A main thoroughfare through the heart of Cornelius is becoming tree-lined this fall as the final step in a $3.6 million project to upgrade the streetscape in that Washington County city.
Baseline Street, the eastbound leg of the Tualatin Valley Highway through downtown Cornelius, received part of its funding through Metro’s regional flexible funds grant program.
"People are beginning to dream. What else can happen?" - Ivy Wagner, Virginia Garcia Memorial Health Center
Just a few years ago, the streetscape along Baseline lacked lighting, sidewalks, even safe street crossings. It had wide high-speed lanes and webs of utility wires. To eastbound travelers Cornelius was hardly identifiable as a town center, and community leaders felt it wasn’t representative of the family community that is Cornelius.
“What’s happened here in Cornelius is that people want something better for the town,” said Cornelius city manager Rob Drake. “Downtown is starting to look like a downtown.”
Today the boulevard boasts aesthetic lighting, wider sidewalks, more street parking, safer intersections, street trees, an innovative storm water management system and fewer visible utility lines.
“The street lights really make the place look better,” said Matt Murray, principal at Cornelius Elementary School. “They bring some pride to this neighborhood.”
“People are starting to dream,” said Ivy Wagner, wellness center coordinator at the Virginia Garcia Memorial Health Center. “What else can happen?”
Evening classes at the Wellness Center are now reaching capacity. “It feels like an awakening,” Wagner said. “Like, ‘hey, we’re a community and there are places to gather.’”
The development of the downtown area is valuable investment for a community that calls itself “Oregon’s Family Town.” Cornelius boasts a higher than average rate of homeownership than the rest of the state, and has 10 percent more children than the state average.
The Adair Street-Baseline couplet is home to Cornelius Elementary School, the local public library, the Virginia Garcia center, Centro Cultural, the fire department and the city offices, and is hugged on both sides by single-family home residential neighborhoods.
“What the road project has done, which we’re really thankful for,” Drake said, “it’s slowing people down.” With over half of the people participating in the Wellness Center programming commuting there on foot, and children walking to school along the couplet, these safety upgrades coming to fruition are having a noticeable impact.
Metro Councilor Kathryn Harrington, whose district includes Cornelius, said the improvements will help people feel safe and comfortable walking to their destinations.
"It’s amazing what some sidewalks and planters can do in a community!" Harrington said in an email. "Providing choices and options for people can happen, even with small investments."
Upgrades to Adair are already done, thanks in part to an earlier flexible funds grant, and more major projects are in the works for Cornelius.
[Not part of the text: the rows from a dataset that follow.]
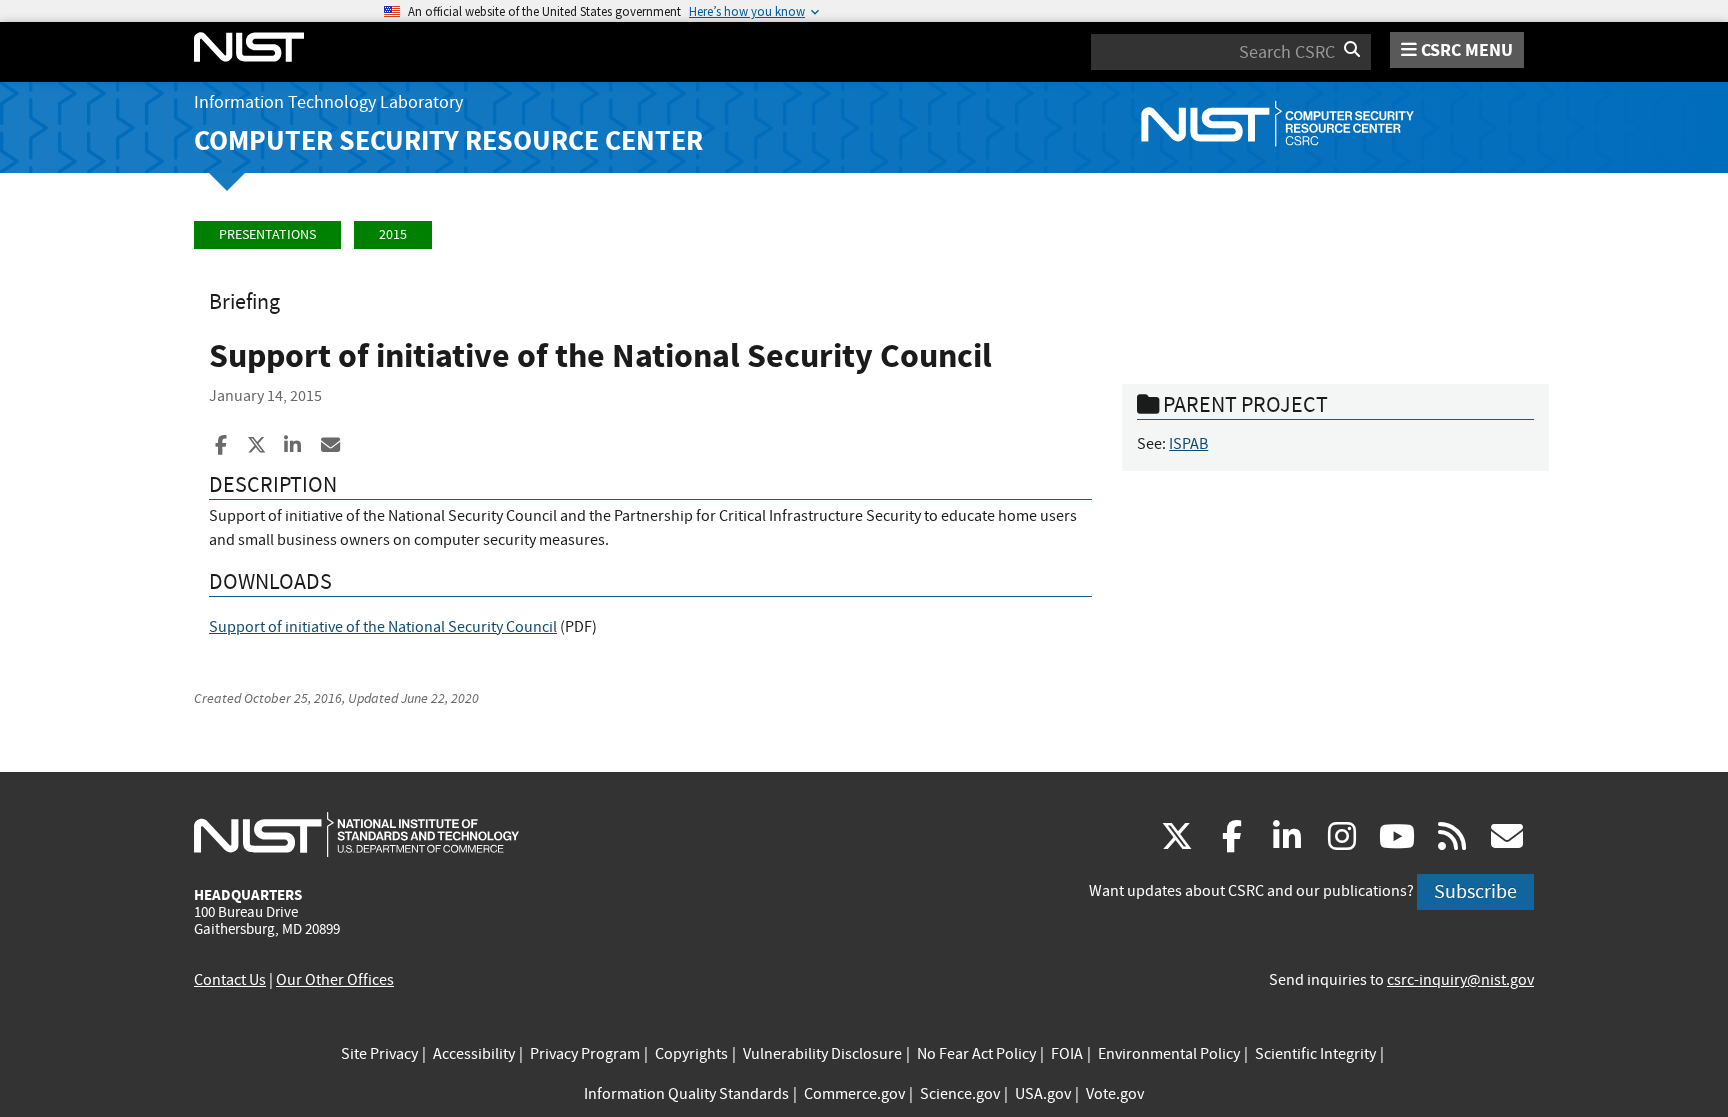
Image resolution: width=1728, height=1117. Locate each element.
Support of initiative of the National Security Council (383, 627)
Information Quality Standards (686, 1094)
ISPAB (1188, 444)
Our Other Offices (335, 980)
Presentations (267, 234)
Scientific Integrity (1315, 1054)
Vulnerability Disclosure (822, 1054)
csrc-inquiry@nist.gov (1460, 980)
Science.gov (960, 1094)
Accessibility (474, 1054)
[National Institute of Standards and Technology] (356, 834)
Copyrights (691, 1054)
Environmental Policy (1169, 1054)
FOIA (1067, 1054)
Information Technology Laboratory (328, 102)
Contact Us (230, 980)
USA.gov (1043, 1094)
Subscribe (1475, 891)
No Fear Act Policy (976, 1054)
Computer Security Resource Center (448, 140)
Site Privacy (379, 1054)
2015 (393, 234)
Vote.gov (1115, 1094)
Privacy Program (585, 1054)
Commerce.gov (854, 1094)
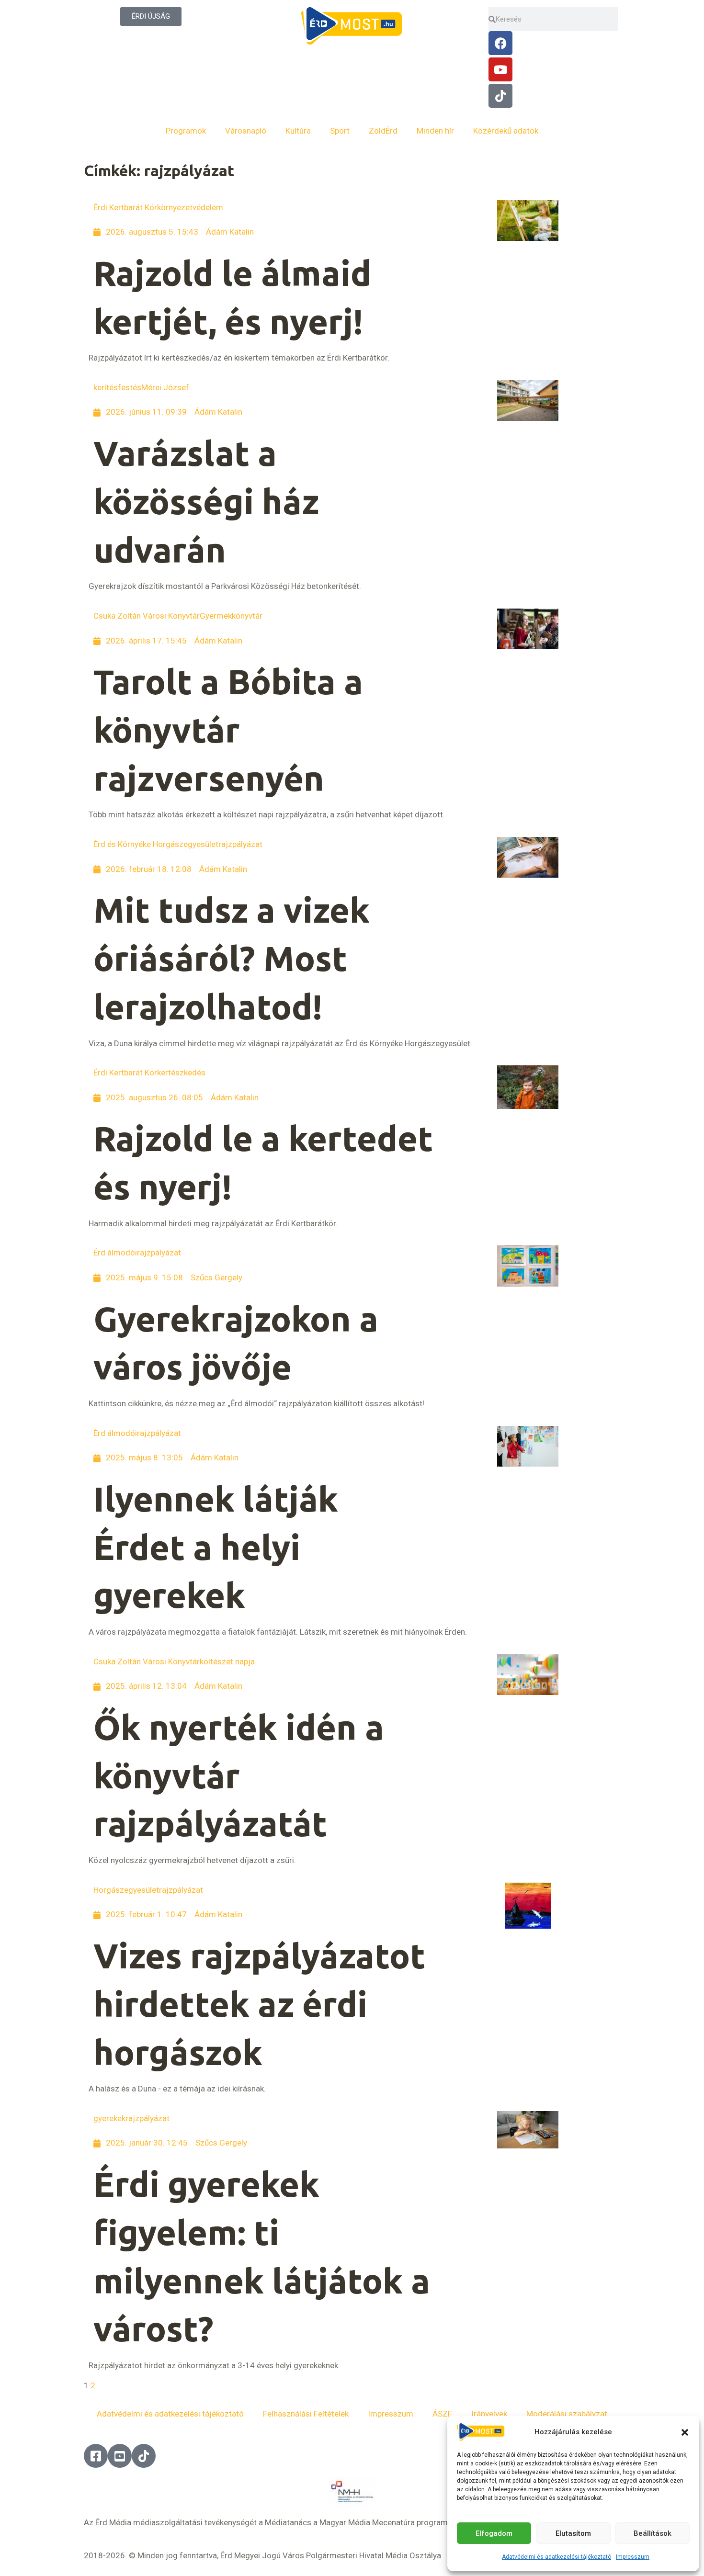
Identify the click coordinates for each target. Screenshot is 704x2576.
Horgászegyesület (126, 1890)
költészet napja (227, 1661)
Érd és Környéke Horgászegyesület (155, 844)
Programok (186, 131)
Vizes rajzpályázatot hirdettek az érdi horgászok (259, 2004)
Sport (340, 131)
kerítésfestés (117, 387)
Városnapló (245, 131)
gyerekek (109, 2118)
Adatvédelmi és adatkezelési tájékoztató (556, 2556)
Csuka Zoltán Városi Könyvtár (146, 616)
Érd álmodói (115, 1252)
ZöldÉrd (383, 131)
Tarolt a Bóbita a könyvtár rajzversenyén (228, 730)
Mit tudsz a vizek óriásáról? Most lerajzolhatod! (231, 958)
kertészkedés (181, 1072)
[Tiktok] (500, 96)
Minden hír (435, 131)
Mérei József (165, 387)
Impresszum (632, 2556)
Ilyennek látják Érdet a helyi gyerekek (215, 1547)
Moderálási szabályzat (566, 2413)
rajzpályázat (240, 844)
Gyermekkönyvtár (231, 616)
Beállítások (652, 2533)
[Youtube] (500, 69)
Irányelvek (489, 2413)
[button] (685, 2432)
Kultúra (298, 131)
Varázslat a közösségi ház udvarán (206, 501)
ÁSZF (442, 2413)
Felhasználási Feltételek (306, 2413)
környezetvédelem (190, 207)
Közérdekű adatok (505, 131)
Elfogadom (494, 2533)
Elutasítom (573, 2533)
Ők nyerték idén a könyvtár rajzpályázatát (238, 1775)
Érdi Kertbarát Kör (125, 207)
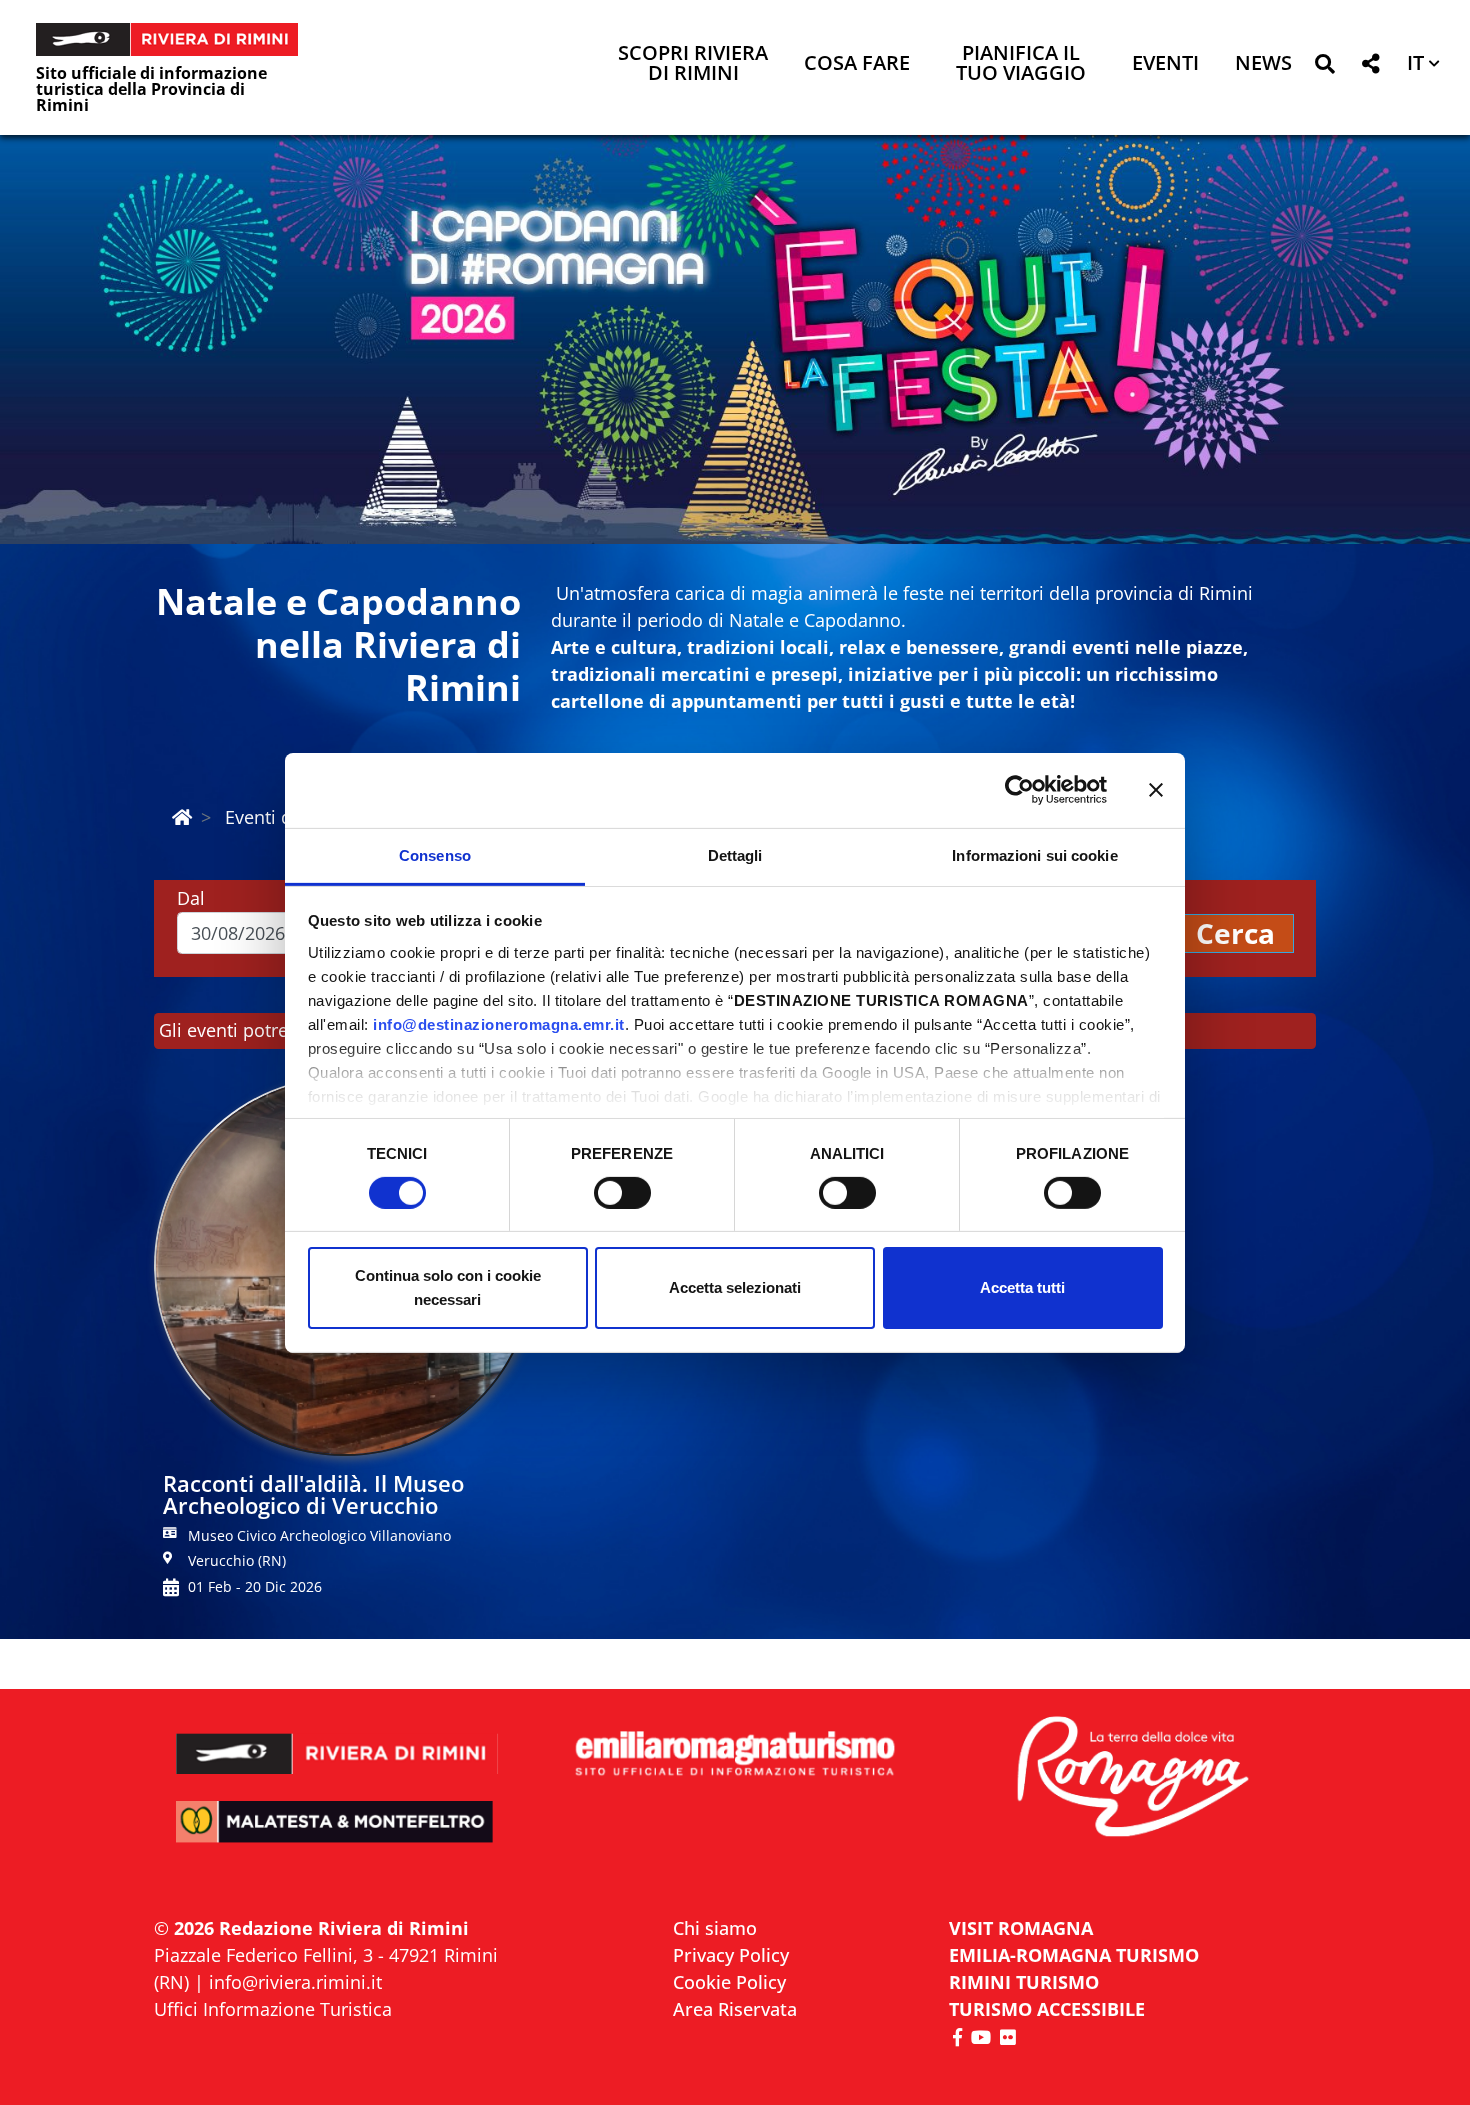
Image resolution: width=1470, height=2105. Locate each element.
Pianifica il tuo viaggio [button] (1021, 64)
Plans include construction of a new library building that includes 41 affordable senior housing units and an upgrade to 10th Avenue.
Michele Reeves, principal urban strategist at Civilis Consultants, describes the upgrades to the couplet as having a profound impact on the way the community interacts with the downtown area. She credits developing infrastructure that moves people around the area, not through it, for creating a sense of connectivity to the town center.
Wagner reinforced this perspective, commenting that now that there is more parking, safer bike lanes, better sidewalks, and both sides of the couplet match, it is bringing a sense of unity to the whole area.
Regional flexible funds come from the federal government. Every few years, the Metro Council and the Joint Policy Advisory Committee on Transportation determine what the project priorities will be for a new fund cycle.The development of Baseline is one example of the way state and regional officials can leverage financing for community development. In this case, Metro awarded flexible fund money to complement funding from the Oregon Department of Transportation and the city of Cornelius.
For the flexible funds cycle that ended in 2011, regional leaders prioritized projects that included new design elements including innovative storm water management, beneficial street tree design and boulevard design elements.
“This detention pond is large enough to take care of most future development for downtown with the impervious surfaces that will be formed there,” Drake said. “This was a long-term investment to help make that better … It will defer costs for future development.”
"Because of projects like the Baseline upgrades,” said Ted Leybold, transportation planning manager at Metro, “many of these design elements have become standard practice, allowing the programs' policy focus to evolve to new topics such as building safe active transportation facilities and job creation in industrial and employment areas."
This winter the council and JPACT will again begin discussions of priorities for the next flexible funding cycle.